Form 8-K

 

 

UNITED STATES

SECURITIES AND EXCHANGE COMMISSION

Washington, D.C. 20549

 

 

FORM 8-K

 

 

CURRENT REPORT

Pursuant to Section 13 or 15(d)

of the Securities Exchange Act of 1934

Date of Report (Date of earliest event reported): February 19, 2014

 

 

DEVON ENERGY CORPORATION

(Exact Name of Registrant as Specified in its Charter)

 

 

 

DELAWARE   001-32318   73-1567067

(State or Other Jurisdiction

of Incorporation or Organization)

 

(Commission

File Number)

 

(IRS Employer

Identification Number)

 

333 West Sheridan Avenue, Oklahoma City, Oklahoma   73102-5015
(Address of Principal Executive Offices)   (Zip Code)

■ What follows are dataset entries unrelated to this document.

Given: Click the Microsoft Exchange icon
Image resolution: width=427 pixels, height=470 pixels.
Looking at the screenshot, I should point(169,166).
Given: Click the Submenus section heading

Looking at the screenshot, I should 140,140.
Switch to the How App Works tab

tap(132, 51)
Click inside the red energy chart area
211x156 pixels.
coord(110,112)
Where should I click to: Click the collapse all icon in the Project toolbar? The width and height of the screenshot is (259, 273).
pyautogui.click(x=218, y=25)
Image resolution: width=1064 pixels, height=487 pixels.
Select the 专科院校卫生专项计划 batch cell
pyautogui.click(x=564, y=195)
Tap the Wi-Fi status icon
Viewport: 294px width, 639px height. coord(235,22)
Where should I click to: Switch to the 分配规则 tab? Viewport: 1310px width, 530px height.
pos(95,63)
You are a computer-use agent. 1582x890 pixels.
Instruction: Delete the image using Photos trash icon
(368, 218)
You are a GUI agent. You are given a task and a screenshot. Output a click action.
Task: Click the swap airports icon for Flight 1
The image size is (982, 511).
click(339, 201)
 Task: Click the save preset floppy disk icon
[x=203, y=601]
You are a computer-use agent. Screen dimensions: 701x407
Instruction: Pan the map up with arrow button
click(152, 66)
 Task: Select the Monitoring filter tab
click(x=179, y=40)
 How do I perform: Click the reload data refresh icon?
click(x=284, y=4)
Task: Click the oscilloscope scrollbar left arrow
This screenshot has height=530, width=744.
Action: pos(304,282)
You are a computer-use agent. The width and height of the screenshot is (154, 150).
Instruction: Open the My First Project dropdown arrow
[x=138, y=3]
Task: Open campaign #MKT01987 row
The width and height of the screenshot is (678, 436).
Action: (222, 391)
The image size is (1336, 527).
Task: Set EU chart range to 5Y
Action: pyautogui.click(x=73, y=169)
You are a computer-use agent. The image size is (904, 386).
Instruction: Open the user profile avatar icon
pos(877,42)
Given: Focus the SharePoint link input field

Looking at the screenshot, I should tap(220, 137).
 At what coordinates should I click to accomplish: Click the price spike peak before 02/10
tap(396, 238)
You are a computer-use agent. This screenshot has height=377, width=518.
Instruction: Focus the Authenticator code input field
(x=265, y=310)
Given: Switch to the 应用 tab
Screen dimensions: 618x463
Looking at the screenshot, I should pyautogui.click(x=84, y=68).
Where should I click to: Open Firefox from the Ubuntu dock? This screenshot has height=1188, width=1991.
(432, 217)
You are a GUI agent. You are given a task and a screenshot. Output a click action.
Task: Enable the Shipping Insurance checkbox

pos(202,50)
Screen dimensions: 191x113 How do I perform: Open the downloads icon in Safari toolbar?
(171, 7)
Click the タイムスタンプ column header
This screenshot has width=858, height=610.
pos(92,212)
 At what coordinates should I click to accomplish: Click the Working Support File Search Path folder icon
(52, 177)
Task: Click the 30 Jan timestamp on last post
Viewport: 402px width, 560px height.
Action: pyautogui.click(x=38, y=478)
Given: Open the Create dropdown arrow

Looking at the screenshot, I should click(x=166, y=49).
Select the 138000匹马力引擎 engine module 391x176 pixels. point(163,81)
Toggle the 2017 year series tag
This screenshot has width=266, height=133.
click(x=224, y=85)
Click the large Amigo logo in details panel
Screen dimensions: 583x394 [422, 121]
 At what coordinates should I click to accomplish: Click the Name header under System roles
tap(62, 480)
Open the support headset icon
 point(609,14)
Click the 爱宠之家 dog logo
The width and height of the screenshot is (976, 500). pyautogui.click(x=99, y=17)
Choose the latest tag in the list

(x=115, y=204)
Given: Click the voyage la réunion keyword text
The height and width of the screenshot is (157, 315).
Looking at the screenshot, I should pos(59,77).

Registrant’s telephone number, including area code: (405) 235-3611

 

 

Check the appropriate box below if the Form 8-K filing is intended to simultaneously satisfy the filing obligation of the registrant under any of the following provisions:

 

¨ Written communications pursuant to Rule 425 under the Securities Act (17 CFR 230.425)

 

¨ Soliciting material pursuant to Rule 14a-12 under the Exchange Act (17 CFR 240.14a-12)

 

¨ Pre-commencement communications pursuant to Rule 14d-2(b) under the Exchange Act (17 CFR 240.14d-2(b))

 

¨ Pre-commencement communications pursuant to Rule 13e-4(c) under the Exchange Act (17 CFR 240.13e-4(c))

 

 

 


Item 7.01. Regulation FD Disclosure

In accordance with General Instruction B.2. of Form 8-K, the information presented herein under Item 7.01 shall not be deemed “filed” for purposes of Section 18 of the Securities Exchange Act of 1934, as amended (the “Exchange Act”), nor shall it be deemed incorporated by reference in any filing under the Exchange Act or Securities Act of 1933, as amended, except as expressly set forth by specific reference in such a filing. Except as noted, our financial forecasts included in this report assume the successful closing of our planned $6 billion acquisition of Eagle Ford Shale assets from GeoSouthern Energy Corporation, which is expected to close in the first quarter of 2014. Our financial forecasts also assume the completion of planned divestitures of certain non-core assets on or around year-end 2014. As we complete divestiture transactions, we will update our financial forecasts. In addition, our financial forecasts in this report include 100% of the amounts attributable to the operation of our planned new midstream business with Crosstex Energy, Inc. (“EnLink”) subsequent to the consummation of the transaction, which is expected to close in in the first quarter of 2014. However, subsequent to the consummation of the EnLink transaction, our net earnings will be reduced by the portion of net earnings attributable to noncontrolling interests in EnLink.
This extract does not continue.